The 14th Lok Sabha (17 May 2004 – 18 May 2009) was convened after the 2004 Indian general election held in four phases during 20 April – 10 May 2004, which led to the formation of first Manmohan Singh ministry (2004–2009). Indian National Congress-led United Progressive Alliance won 62 more seats than previous 13th Lok Sabha.

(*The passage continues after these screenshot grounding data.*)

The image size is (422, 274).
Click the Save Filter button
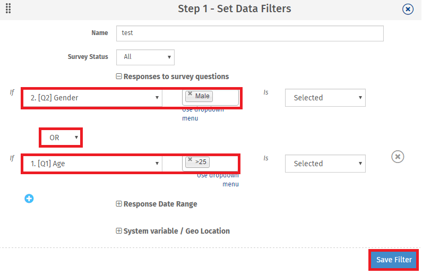click(x=394, y=260)
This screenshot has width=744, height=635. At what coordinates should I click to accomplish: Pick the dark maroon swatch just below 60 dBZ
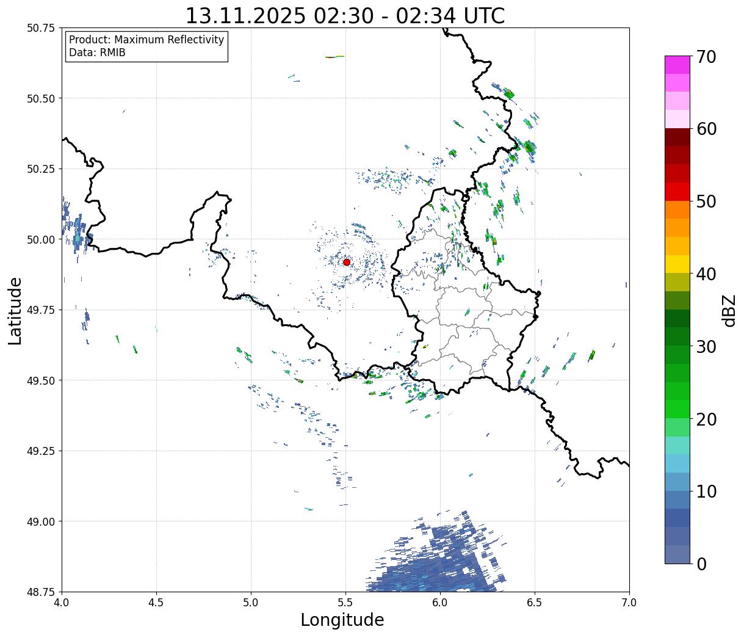pyautogui.click(x=677, y=137)
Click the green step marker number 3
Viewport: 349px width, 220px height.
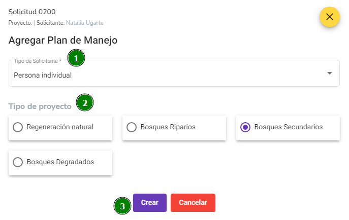coord(122,206)
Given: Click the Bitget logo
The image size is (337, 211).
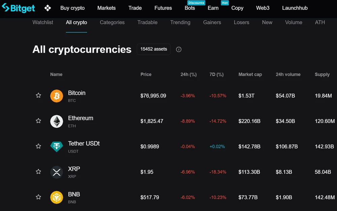Looking at the screenshot, I should pyautogui.click(x=18, y=8).
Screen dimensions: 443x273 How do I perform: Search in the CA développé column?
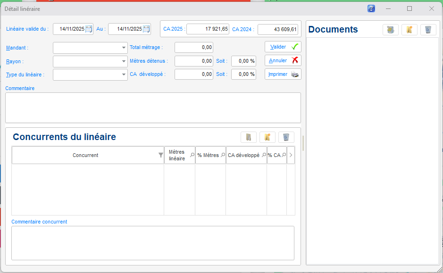(x=264, y=155)
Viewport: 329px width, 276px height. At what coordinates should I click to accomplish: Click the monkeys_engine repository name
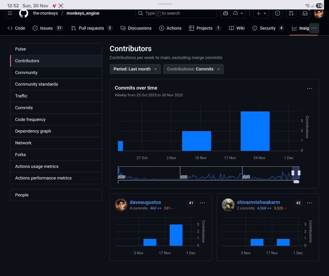[x=83, y=13]
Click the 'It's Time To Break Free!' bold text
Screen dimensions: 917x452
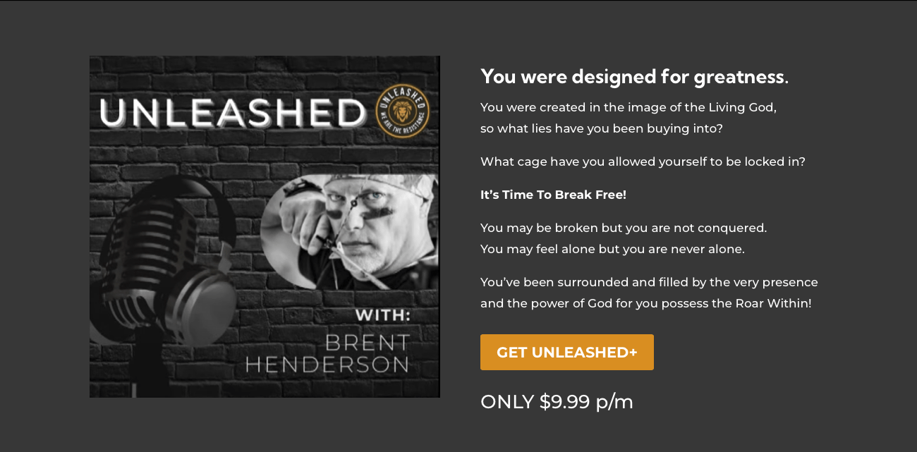pos(552,195)
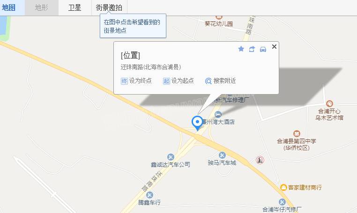Click the share arrow icon in popup
Image resolution: width=357 pixels, height=213 pixels.
tap(252, 49)
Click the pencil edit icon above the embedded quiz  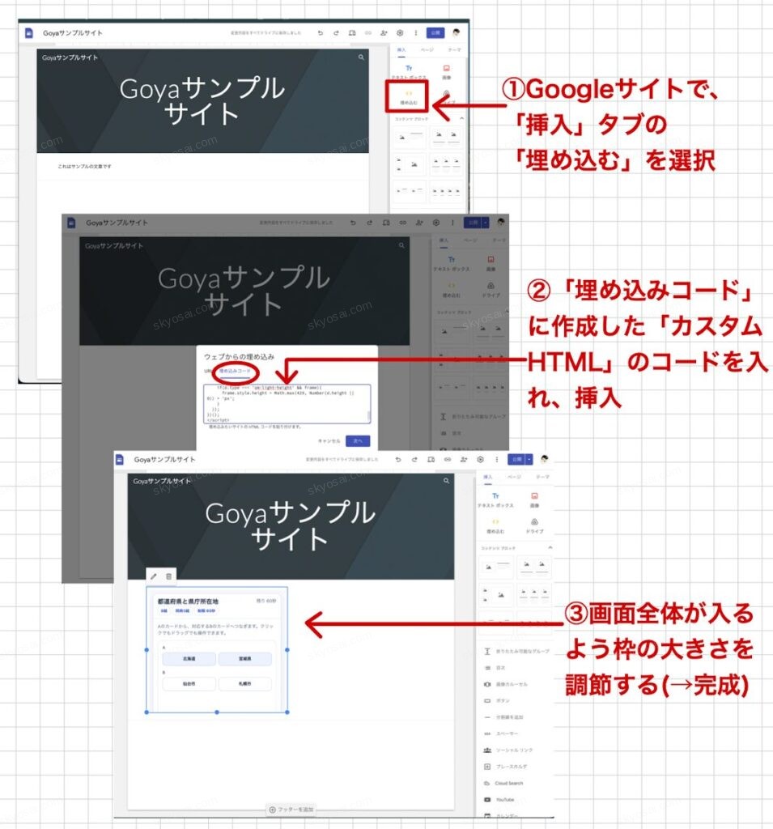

The Lok Sabha (House of the People) is the lower house in the Parliament of India. 8 sitting members from Rajya Sabha, the Upper House of Indian Parliament, were elected to 14th Lok Sabha after the 2004 Indian general election.

The next 15th Lok Sabha was convened after 2009 Indian general election.

Bills
During the tenure of the 14th Lok Sabha, 60% of bills were referred to Parliamentary committees for examination.

Members 

 Speaker: Somnath Chatterjee, Communist Party of India (Marxist), Bolpur, West Bengal
 Deputy Speaker: Charanjit Singh Atwal, Shiromani Akali Dal, Phillaur, Punjab
 Leader of the House: Pranab Mukherjee, Indian National Congress, Jangipur, West Bengal (PM Manmohan Singh was from Upper house)
 Leader of the Opposition: Lal Krishna Advani, Bharatiya Janata Party, Gandhinagar, Gujarat
 Secretary General: P.D.T. Acharya

Expulsion of members for contempt of the House 

On 12 December 2005, the Star TV news channel telecast the sting operation Operation Duryodhana, in which 11 Members of Parliament, 10 from Lok Sabha and 1 from Rajya Sabha, were apparently caught on video receiving cash inducements in return for raising questions in the Parliament. Following swift inquiries by the Ethics Committee of Rajya Sabha and a Special Committee of the Lok Sabha the members were found guilty and the motion for their expulsion was adopted in respective Houses.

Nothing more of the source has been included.